[Date Prev][Date Next][Thread Prev][Thread Next][Date Index][Thread Index]
[bug#39258] [PATCH v4 0/3] Faster cache generation (similar as v3)
From: |
zimoun |
Subject: |
[bug#39258] [PATCH v4 0/3] Faster cache generation (similar as v3) |
Date: |
Sun, 3 May 2020 17:01:51 +0200 |
Dear,
The aim of this version v4 is to keep the same searching performances as the
previous version v3 but to drastically reduce the generation of the cache. On
my laptop, the overhead is now 4 seconds; compared to more than 20 seconds for
v2 and v3.
--8<---------------cut here---------------start------------->8---
# default
time guix build
/gnu/store/0nfpp82mqglpwvl1nbfpaphw5db2ivcp-guix-package-cache.drv --check
# v4
time guix build
/gnu/store/y78gfh1n7m3kyrj8wsqj25qc2cbc1a4d-guix-package-cache.drv --check
--8<---------------cut here---------------end--------------->8---
| | default | v4 |
|------+----------+-----------|
| real | 0m6.012s | 0m10.244s |
| user | 0m0.541s | 0m0.542s |
| sys | 0m0.033s | 0m0.032s |
In the version v3, the cache is built using 'cons' and 'fold-packages' (wrapper
to 'fold-module-public-variables').
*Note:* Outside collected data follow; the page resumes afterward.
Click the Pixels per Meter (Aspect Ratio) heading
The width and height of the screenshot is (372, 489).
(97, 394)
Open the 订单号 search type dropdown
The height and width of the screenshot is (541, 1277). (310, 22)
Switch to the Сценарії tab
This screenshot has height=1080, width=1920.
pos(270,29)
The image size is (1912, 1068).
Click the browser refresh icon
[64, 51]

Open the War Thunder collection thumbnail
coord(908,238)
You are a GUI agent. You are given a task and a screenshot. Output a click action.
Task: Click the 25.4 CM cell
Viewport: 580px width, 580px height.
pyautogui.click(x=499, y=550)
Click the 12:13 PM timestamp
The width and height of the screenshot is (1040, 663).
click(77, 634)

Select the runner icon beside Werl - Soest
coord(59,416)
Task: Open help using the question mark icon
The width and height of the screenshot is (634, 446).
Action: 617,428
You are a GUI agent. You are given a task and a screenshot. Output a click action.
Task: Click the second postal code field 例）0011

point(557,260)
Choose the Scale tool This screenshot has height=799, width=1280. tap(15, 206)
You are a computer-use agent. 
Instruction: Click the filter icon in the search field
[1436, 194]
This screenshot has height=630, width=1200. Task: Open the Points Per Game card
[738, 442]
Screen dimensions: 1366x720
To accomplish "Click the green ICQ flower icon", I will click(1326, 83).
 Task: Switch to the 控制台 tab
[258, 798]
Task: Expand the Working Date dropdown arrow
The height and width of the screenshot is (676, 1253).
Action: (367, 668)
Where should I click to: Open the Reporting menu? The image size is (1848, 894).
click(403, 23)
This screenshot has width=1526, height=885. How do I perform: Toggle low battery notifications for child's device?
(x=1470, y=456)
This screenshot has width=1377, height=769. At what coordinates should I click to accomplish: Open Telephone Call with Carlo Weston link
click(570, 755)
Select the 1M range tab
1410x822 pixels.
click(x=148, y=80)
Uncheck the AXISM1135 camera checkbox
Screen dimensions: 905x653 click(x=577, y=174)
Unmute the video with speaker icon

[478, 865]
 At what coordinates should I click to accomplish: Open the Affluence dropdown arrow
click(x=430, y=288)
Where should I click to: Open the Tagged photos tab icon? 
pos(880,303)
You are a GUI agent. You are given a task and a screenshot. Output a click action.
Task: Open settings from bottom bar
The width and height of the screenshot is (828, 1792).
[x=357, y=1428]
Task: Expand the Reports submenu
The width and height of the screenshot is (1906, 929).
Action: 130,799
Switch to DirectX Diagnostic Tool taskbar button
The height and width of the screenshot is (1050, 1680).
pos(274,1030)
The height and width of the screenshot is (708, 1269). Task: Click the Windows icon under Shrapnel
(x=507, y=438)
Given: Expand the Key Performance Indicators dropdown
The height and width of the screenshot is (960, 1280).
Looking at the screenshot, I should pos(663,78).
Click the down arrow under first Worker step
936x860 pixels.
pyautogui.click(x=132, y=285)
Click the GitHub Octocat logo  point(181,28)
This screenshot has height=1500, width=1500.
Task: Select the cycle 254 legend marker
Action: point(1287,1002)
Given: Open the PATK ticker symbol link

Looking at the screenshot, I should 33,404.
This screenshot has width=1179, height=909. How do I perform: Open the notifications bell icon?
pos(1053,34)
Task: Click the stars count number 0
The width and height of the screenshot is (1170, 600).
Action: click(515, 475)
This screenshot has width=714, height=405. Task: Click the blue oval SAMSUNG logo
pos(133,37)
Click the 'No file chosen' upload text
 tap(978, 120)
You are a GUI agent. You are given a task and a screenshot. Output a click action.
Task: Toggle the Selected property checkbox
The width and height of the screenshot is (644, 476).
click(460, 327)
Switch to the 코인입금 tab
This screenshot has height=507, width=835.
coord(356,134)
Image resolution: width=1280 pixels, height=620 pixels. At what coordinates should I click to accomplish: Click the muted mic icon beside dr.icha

The version v4 modifies -- by adding other
information -- the function 'generate-package-cache' which uses 'vhash' and
'fold-module-public-variables*'.
Therefore the cache '/lib/guix/package.cache' contains more information. (The
v4 structure of 'package.cache' is a quick draft, so details should be
discussed and an interesting move should to have a structured (binary and all
strings) S-exp; because it should become an entry point to export the packages
list to JSON. WDYT?)
Now, we are comparing apples to apples and the cost to compute BM25 (v2) is not
free at all. Remember that BM25 is the state-of-the-art of information
retrieval (relevance ranking) and it is delegated to Xapian (v2). I do not
know if there is perfomance bottleneck between Guix, Guile-Xapian and Xapian
itself but for sure the computation of BM25 is not free. More about that soon.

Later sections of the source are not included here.